If you're like me, then you'd be too shy to go over and offer assistance, or you assume they're doing some hip funky new variation you don't even know about.
Well, I don't have to worry about that online, so here are the three most common mistakes that will ruin your cable rear delt fly workout.
1. Bending Your Elbows
While you will need a slight bend in your elbows (it's built that way after all), you want to try to keep your arms as straight as possible throughout the cable rear delt fly.
We're here to work out our rear deltoids, and the more your arm bends, the more your biceps will step in to help and lessen the rear delts burn.
2. Eyes Bigger Than Your Rear Delt Can Handle
This is good advice for any new workout, but I've seen it first hand with the rear delt. Start with a small weight and work up gradually as you master the form.
If you put too much weight on too early, you won't complete the entire motion and compromise the workout's benefits as well as risking injury.
Your hands should be in line with your shoulders at the bottom of each rep.
3. Going Low
As we mentioned in the setup, it's essential to have the cables set to a height just above your head to work the rear delts.
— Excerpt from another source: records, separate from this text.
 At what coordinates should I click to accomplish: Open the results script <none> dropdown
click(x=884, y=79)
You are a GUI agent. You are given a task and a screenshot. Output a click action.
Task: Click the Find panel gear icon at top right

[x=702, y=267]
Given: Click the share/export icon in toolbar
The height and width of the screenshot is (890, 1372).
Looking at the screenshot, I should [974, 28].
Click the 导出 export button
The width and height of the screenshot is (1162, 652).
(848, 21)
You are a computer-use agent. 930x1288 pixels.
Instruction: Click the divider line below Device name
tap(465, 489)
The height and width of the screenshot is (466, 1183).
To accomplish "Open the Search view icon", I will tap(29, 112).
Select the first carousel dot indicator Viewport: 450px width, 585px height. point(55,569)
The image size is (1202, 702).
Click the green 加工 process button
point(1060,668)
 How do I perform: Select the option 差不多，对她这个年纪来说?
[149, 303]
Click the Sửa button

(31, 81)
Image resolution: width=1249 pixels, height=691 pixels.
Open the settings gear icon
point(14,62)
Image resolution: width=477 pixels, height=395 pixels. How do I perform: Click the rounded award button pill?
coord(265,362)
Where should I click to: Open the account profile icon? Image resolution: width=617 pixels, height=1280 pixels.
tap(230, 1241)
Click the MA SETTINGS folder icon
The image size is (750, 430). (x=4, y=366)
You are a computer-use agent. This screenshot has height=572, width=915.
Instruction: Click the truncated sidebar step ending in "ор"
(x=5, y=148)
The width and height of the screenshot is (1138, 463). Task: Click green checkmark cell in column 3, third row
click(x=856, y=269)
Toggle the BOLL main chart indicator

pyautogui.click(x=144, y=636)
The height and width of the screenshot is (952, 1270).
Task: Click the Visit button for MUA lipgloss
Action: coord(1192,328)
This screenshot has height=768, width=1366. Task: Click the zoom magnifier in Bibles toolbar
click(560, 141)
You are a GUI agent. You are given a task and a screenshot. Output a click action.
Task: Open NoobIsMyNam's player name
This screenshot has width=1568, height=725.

If the cables are too low, or if you start pulling down instead of out during the exercise, you will switch from a rear delt workout to your lats.
While this is a great variation, it's not the intended goal for most and usually indicates poor form.
3 Main Benefits
If the tag team of nature and my desk job had their way, I would be a fully-fledged hunchback by now. Building your upper back strength can help stop the shoulder from rounding or slouching forward.
Poor posture still takes a conscious effort to correct, but it becomes much easier through focused exercise like this .
The cable rear delt fly not only enhances shoulder definition but also plays a crucial role in counteracting the negative postural impacts of a sedentary lifestyle, such as rounded shoulders and stooping, commonly exacerbated by prolonged computer use.
Some people like to call this an accessory exercise, but you ask Eddie Hall if he missed shoulder day, and I'll bet he'll disagree.
Shoulder strength, while perhaps not directly, has a significant impact on your overall upper body strength.
Training can improve everything from your barbell bench press to your lateral raise, according to the Journal of Human Kinetics .
3. Aesthetic Appeal
If you are working out because you want to look good, and let's admit it, even those of us who aren't still are, it's crucial to stay symmetrical.
Lots of gym bunnies overdo the chest and arms and forget about the shoulders.
Read more: How to Do Cable Flys with Proper Form
Easy at-Home Alternative
The bent-over dumbbell reverse fly is an excellent alternative to the cable rear delt fly if you prefer weights or just don't have access to the equipment.
As a coach, I often recommend the bent-over dumbbell reverse fly to clients who train at home.
The exercise is much like the bent-over cable rear delt fly mentioned above, but with weights in both hands instead of cables.
Ensure only to maintain a slight bend in your arms and bring your arms up and straight out to your sides.